What are Fixed and Floating Charges?
What is a Fixed Charge?
A fixed charge is a specific security interest granted by a company over a particular asset to secure a debt.
This helps protect the lender’s position since it means it can seize and sell the company assets[1]GOV.UK “Forms of Security” if the loan cannot be repaid, or if the business enters liquidation.
If a debt is subject to a fixed charge, the borrowing will typically be secured against a substantial and identifiable physical asset such as land, property, vehicles, plant and machinery.
The principal legislation governing charges in the UK is contained within Part 25 of the Companies Act 2006, which outlines the legal framework for creating, registering, and enforcing these types of security interests[2]Trusted Source – .GOV – Companies Act 2006, Part 25, Company Charges.
What are Examples of Fixed Charges?
Examples of assets commonly subject to a fixed charge include:
Examples of assets commonly subject to a fixed charge include:
- Real estate: Commercial property or land owned by the company
- Plant and machinery: Large industrial equipment or production lines
- Intellectual property: Patents, trademarks, or copyrights
- Shares in subsidiaries: Ownership stakes in other companies
- Vehicles: Company fleet or specialized transport equipment
Consequences of Defaulting on a Fixed Charge
When a company defaults on a loan secured by a fixed charge, the consequences are immediate and significant.
The charge holder, typically a bank or other lender, gains the right to appoint a receiver to take control of the specific charged asset. This receiver has the power to sell the asset to recover the debt owed to the charge holder, potentially disrupting the company’s operations if the asset is crucial to its business.
In an insolvency scenario, fixed charge holders enjoy a position of priority. They stand first in line to recover their debt from the sale of the charged asset, ahead of floating charge holders and unsecured creditors. This priority status provides strong protection for the lender but can leave other creditors with little to no recovery if the charged assets represent a significant portion of the company’s value.
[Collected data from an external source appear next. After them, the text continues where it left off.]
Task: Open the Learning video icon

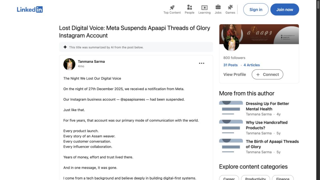Action: point(204,8)
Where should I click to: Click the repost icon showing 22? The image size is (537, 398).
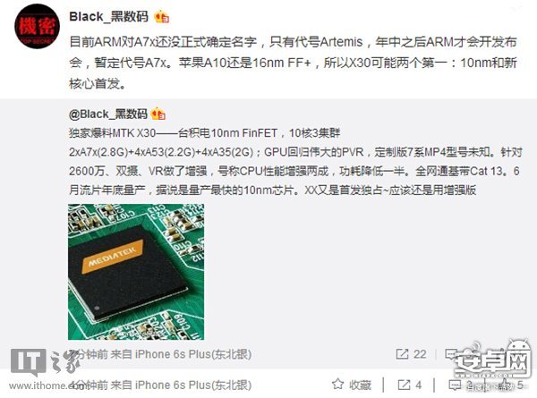tap(402, 354)
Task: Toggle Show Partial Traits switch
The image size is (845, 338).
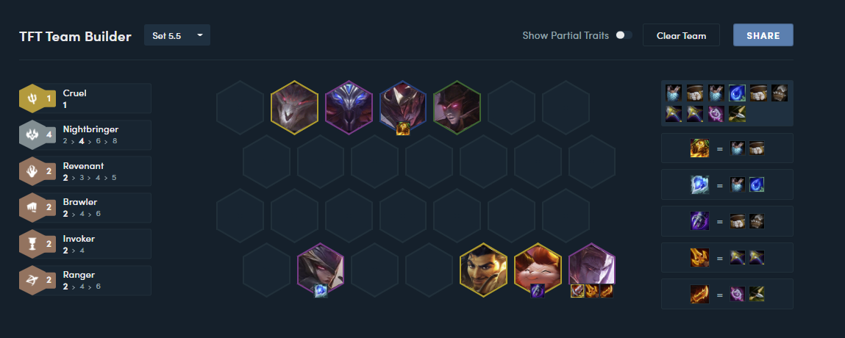Action: (624, 35)
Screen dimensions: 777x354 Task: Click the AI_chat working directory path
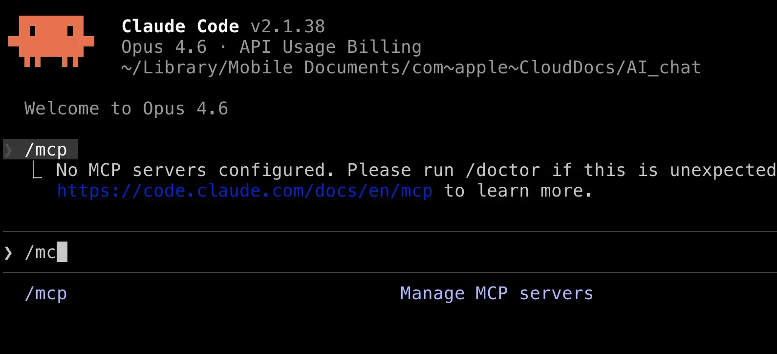coord(410,67)
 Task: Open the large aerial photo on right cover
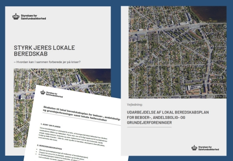tap(177, 52)
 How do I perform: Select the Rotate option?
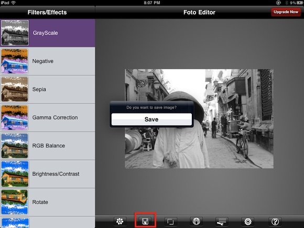click(48, 202)
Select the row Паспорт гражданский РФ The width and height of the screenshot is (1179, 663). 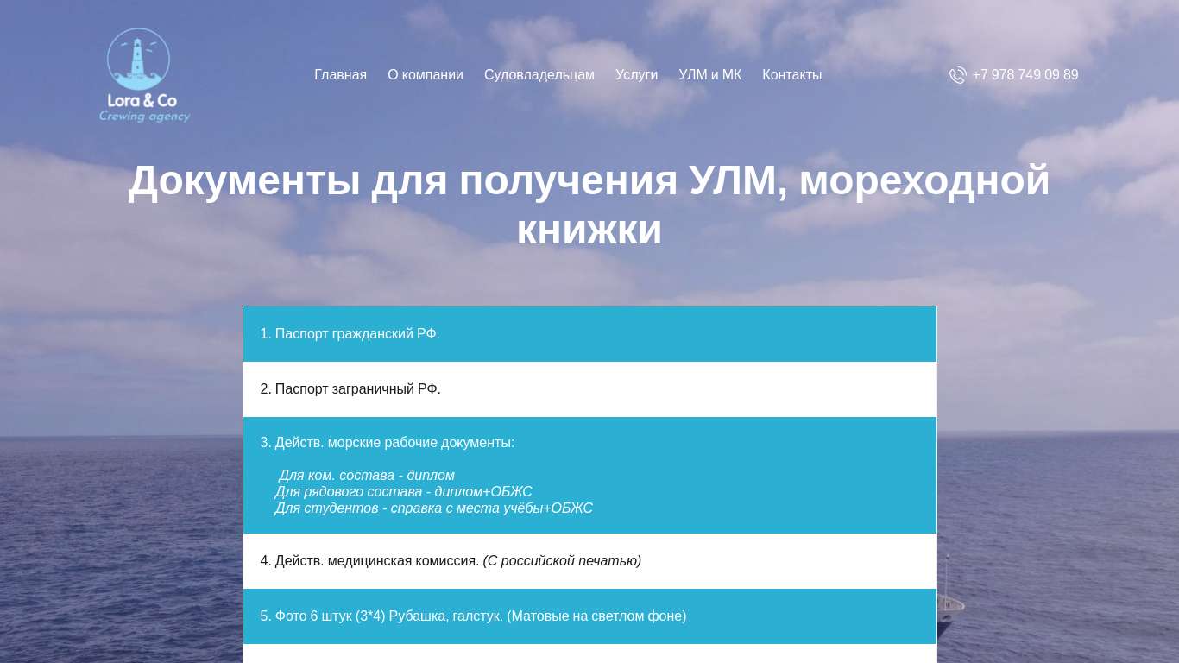350,334
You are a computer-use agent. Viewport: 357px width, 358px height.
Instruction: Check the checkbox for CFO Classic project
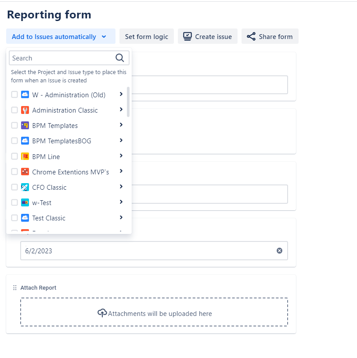tap(14, 187)
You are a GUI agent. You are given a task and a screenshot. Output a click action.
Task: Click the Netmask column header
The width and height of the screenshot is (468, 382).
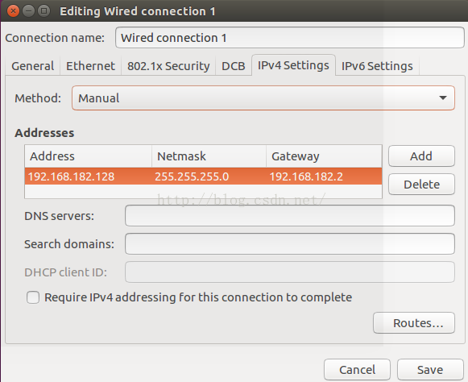209,156
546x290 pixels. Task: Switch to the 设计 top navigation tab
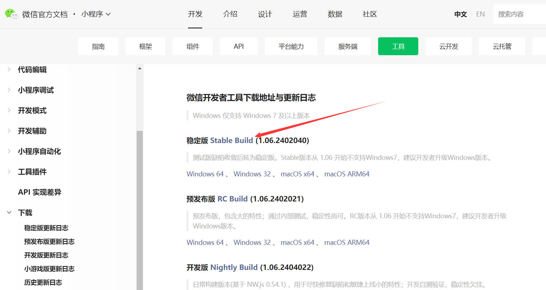coord(265,14)
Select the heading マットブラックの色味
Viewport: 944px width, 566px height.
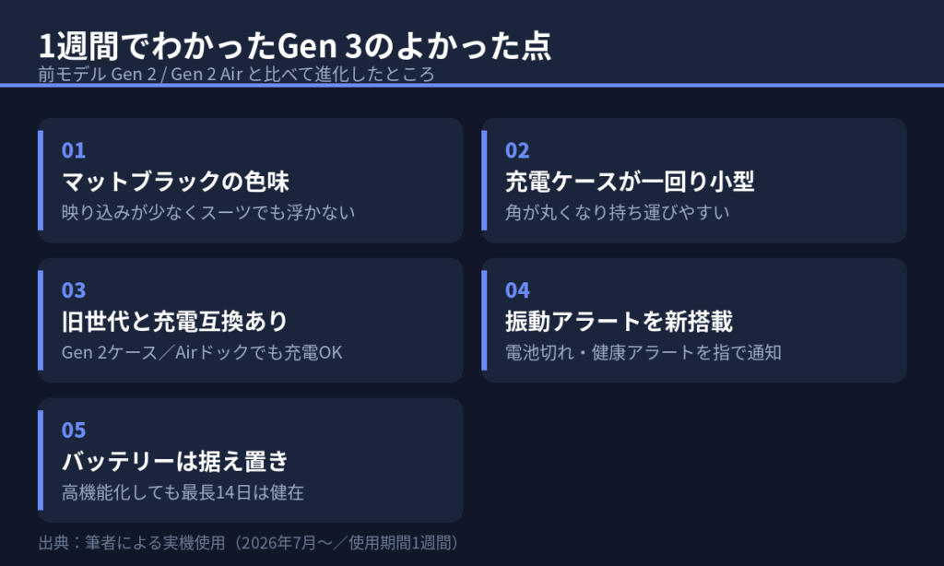click(x=175, y=182)
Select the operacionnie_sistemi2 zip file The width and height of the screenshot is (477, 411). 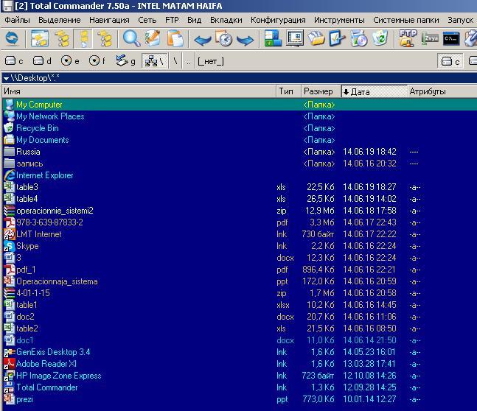[x=55, y=211]

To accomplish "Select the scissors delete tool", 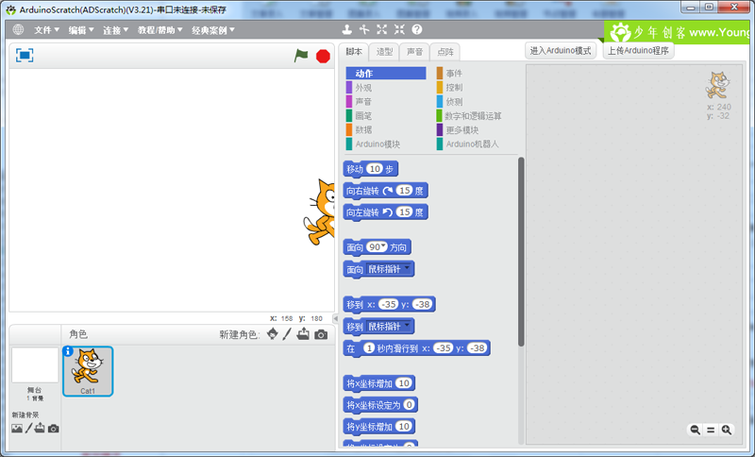I will (364, 29).
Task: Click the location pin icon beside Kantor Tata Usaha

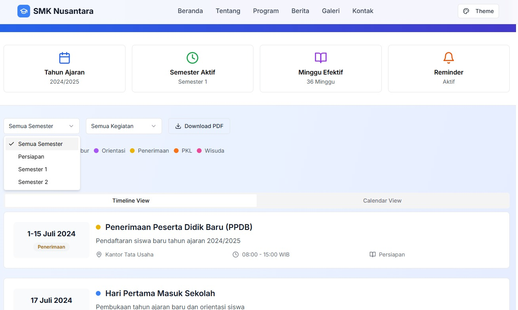Action: tap(99, 255)
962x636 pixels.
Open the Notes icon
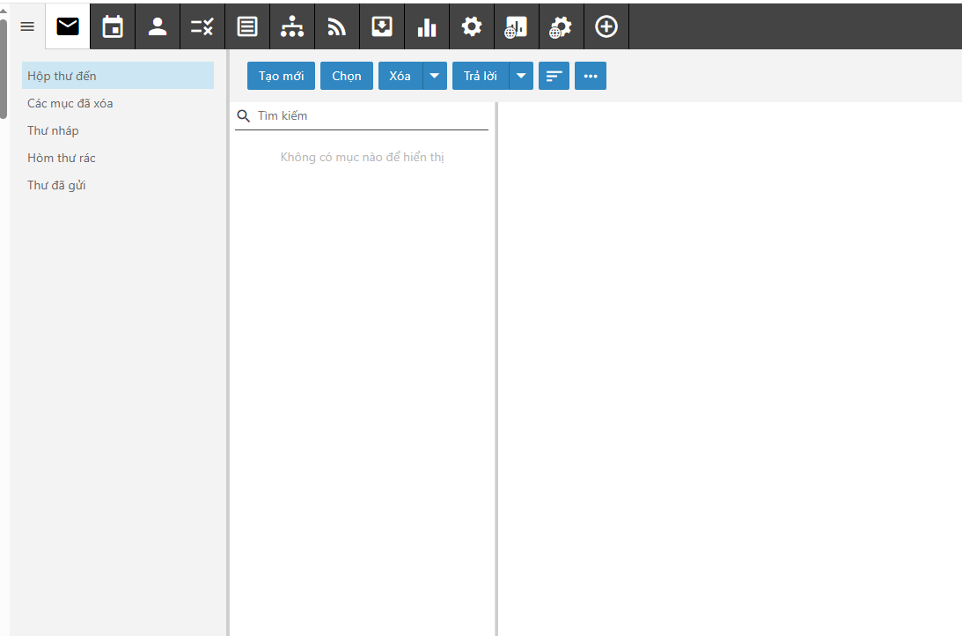247,26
It’s important to note that even before default, a fixed charge restricts the company’s ability to sell or dispose of the charged asset without the charge holder’s consent. This limitation on the company’s freedom to manage its assets can sometimes hinder its ability to adapt to changing business circumstances or raise additional funds.
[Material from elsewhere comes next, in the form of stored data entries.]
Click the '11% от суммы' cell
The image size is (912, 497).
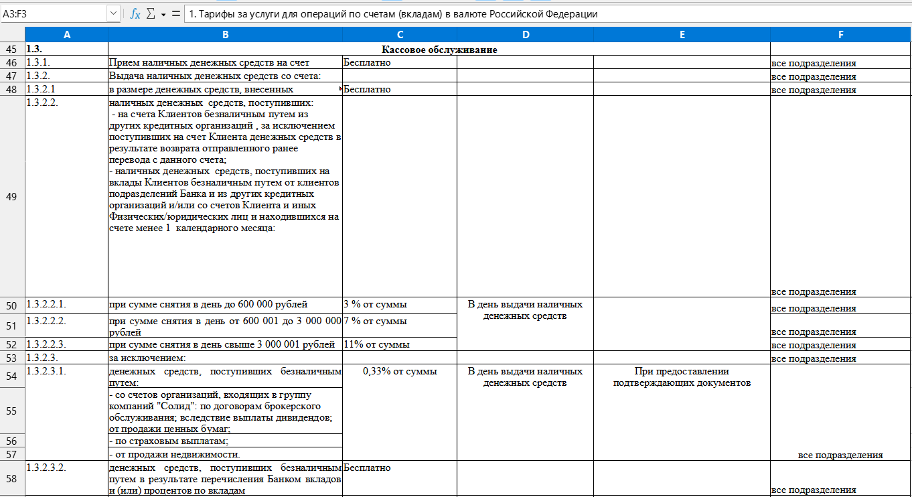pyautogui.click(x=400, y=344)
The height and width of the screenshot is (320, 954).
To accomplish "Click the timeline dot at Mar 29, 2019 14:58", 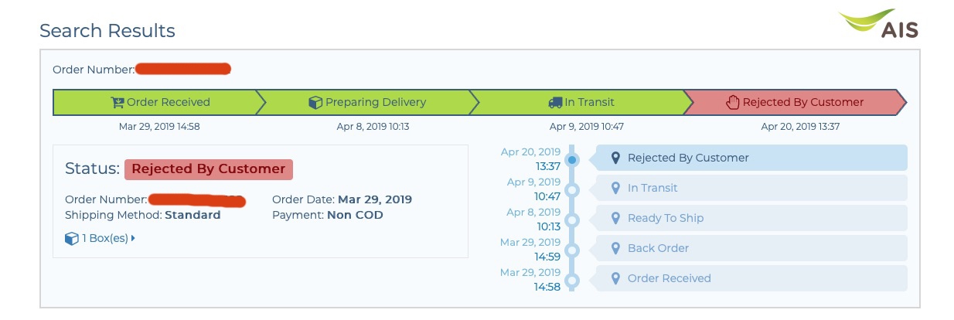I will 572,281.
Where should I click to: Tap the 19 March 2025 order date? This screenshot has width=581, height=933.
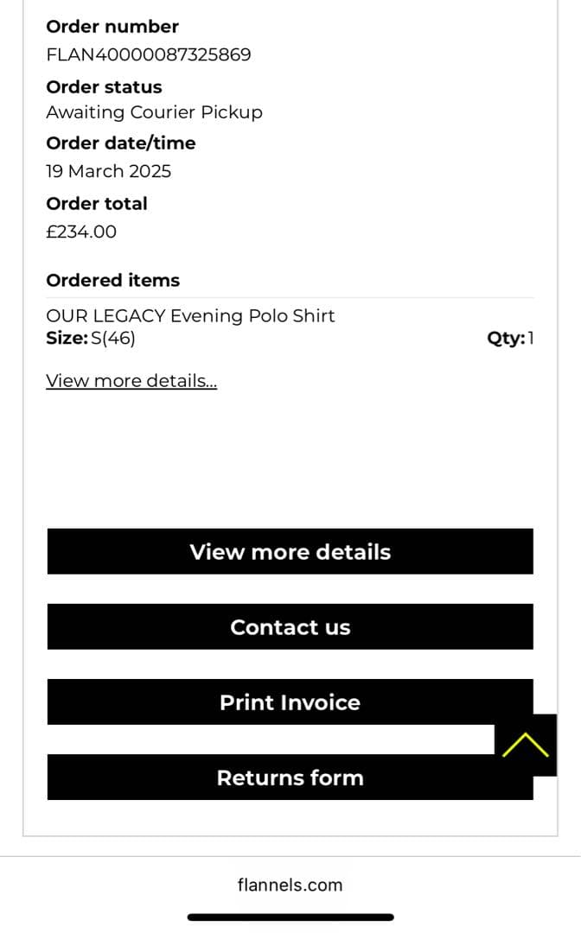[x=109, y=171]
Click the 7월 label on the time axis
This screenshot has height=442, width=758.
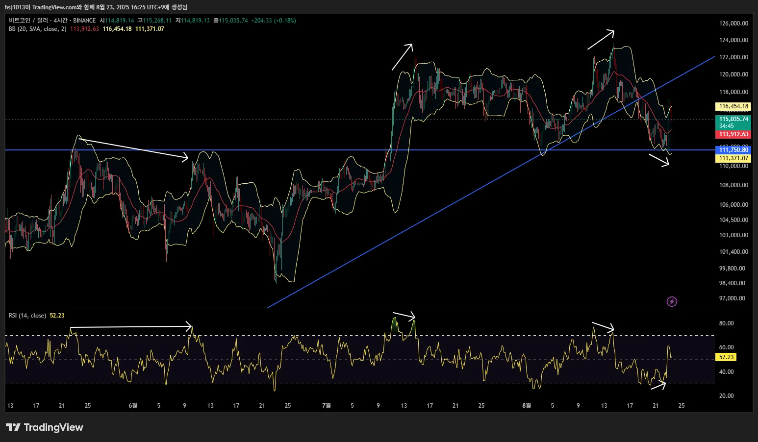coord(327,406)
What is a Floating Charge?
A floating charge applies to assets with a quantity and value that can change periodically, such as stock, debtors or moveable plants and machinery.
It gives the business much more freedom than a fixed charge because the business can sell, transfer or dispose of those assets without seeking approval from the lender or having to repay the debt first.
From the lender’s point of view, a floating charge leaves it more exposed than a fixed charge because the value of the assets can and will change over time.
However, it’s not possible to attach a fixed charge to every company asset, which is why floating charges are used.
What Are Examples of Floating Charges?
- Stock: Inventory, raw materials, and work-in-progress
- Debtors: Outstanding customer invoices and accounts receivable
- Cash at bank: Funds held in the company’s bank accounts
- Plant and equipment: Smaller tools and equipment that may be regularly replaced
- Fixtures and fittings: Office furniture and other movable assets
- Book debts: Money owed to the company that hasn’t been collected yet
Consequences of Defaulting on a Floating Charge
Upon default or the onset of insolvency proceedings, the floating charge ‘crystallises’, effectively converting into a fixed charge over the assets it covers.
At this point, the floating charge holder gains the power to appoint an administrator to manage the company’s affairs, business, and property. If this occurs, it triggers a moratorium on other legal proceedings against the company, providing a degree of protection as the administrator attempts to rescue the business or achieve a better result for creditors than would be likely in immediate liquidation.
The crystallisation of the floating charge means the company can no longer freely deal with the formerly floating assets without the charge holder’s consent, potentially paralyzing day-to-day business activities.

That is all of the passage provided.